Philippe Vasseur : Les lois de 1960 et 1962 répondaient à une mutation quantitative, car la France ne parvenait pas, alors, à nourrir sa population. Aujourd'hui, les défis qualitatif dominent, avec d'autres soucis : l’environnement, l'occupation de l'espace. Ma loi ne sera donc pas seulement une loi agricole, mais un texte plus large, un contrat avec. la nation contenant trois mots clefs : nourrir, valoriser, travailler. Nourrir, c'est classique, mais les consommateurs ont changé. Valoriser, c'est occuper le territoire, mais aussi se préoccuper d'environnement. Travailler, c'est tenir compte des 3,5 millions d 'emplois des filières agricole, agroalimentaire et forestière, pour freiner le chômage, et peut-être même gagner des emplois.

L’Express : Ex-ministre de l'Agriculture, Jacques Chirac s'occupe de la loi ?

Philippe Vasseur : Nous en avons parlé pendant la campagne présidentielle, alors que je ne savais pas si je serais ministre.
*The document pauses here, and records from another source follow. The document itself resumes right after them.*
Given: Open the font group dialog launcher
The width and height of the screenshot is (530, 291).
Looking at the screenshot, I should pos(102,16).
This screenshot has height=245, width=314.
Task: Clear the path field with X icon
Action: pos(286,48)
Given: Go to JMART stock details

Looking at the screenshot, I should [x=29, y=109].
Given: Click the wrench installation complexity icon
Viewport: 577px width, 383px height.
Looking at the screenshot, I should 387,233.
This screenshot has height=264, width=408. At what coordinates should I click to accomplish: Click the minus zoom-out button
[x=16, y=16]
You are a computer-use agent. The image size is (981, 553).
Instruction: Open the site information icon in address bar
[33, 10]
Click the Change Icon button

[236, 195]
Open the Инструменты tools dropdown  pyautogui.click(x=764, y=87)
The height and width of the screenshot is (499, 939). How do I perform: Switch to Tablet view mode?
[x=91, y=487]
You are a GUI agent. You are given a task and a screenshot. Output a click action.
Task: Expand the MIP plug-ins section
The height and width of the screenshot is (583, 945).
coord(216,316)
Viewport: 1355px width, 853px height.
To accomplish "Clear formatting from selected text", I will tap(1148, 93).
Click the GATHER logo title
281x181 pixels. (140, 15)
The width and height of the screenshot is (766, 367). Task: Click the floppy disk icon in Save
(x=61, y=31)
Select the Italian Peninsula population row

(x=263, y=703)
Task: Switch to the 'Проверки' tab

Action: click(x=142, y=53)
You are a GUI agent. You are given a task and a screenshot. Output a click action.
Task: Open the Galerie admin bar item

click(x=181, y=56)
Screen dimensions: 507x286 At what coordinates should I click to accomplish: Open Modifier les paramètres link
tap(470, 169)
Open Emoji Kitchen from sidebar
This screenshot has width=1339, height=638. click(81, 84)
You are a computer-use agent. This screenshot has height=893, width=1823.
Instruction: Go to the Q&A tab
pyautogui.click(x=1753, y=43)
Il l'a annoncée en mars 1996, lors du cinquantenaire de la FNSEA.

L’Express : Pourquoi tenez-vous tant à la faire voter avant l'été ?

Philippe Vasseur : Je ne suis pas naïf. L'agriculture vit au rythme des saisons, la politique au rythme des élections. Après l'été, nous allons entrer en précampagne électorale, et ce n'est pas le genre de loi qu'on fait voter dans ces conditions.

L’Express : Auriez-vous préparé cette loi aussi vite sans la vache folle ?

Philippe Vasseur : Oui. Dès mon arrivée au ministère, certains en ont souri, j'ai insisté sur la qualité. Je veux raisonner en termes de filières, pas seulement de production. C'est l'intérêt même des agriculteurs : je rêve ainsi d'un plan d'épargne agricole pour que les producteurs puissent investir en aval, dans l'industrie agroalimentaire qui transforme leurs produits. Je veux être ministre du producteur au consommateur - je suis d'ailleurs ministre de l'Agriculture et de l'Alimentation. Le consommateur n'est pas organisé, mais son portemonnaie, c'est sa carte syndicale. Produire ce qui ne se vend pas, c'est créer une crise, et mon rôle, c'est d'éviter les crises, pas de les éponger. Quand j'aide les producteurs de Rivesaltes à relancer cette appellation d'origine contrôlée, je suis dans mon rôle.

L’Express : Votre loi, pas encore rédigée, est déjà critiquée...

Philippe Vasseur : Une loi qui recadre, c'est une loi qui dérange, et sans doute devrai-je passer un peu en force...

L’Express : Vous craignez les syndicats ?

Philippe Vasseur : La France a des syndicats agricoles forts. C'est inconfortable pour le ministre, mais c'est bien pour le pays. Et les syndicats agricoles savent que les choses bougent. On ne peut plus faire du syndicalisme comme dans les années 60 : ce ne sont plus les mêmes problèmes ni les mêmes agriculteurs. Ma loi est une chance pour les syndicats. Je souhaite ainsi des conventions d'entreprise entre les producteurs et les industries agroalimentaires, voire la distribution. Aujourd'hui, une industrie peut se délocaliser sans prévenir et plonger des producteurs dans la crise.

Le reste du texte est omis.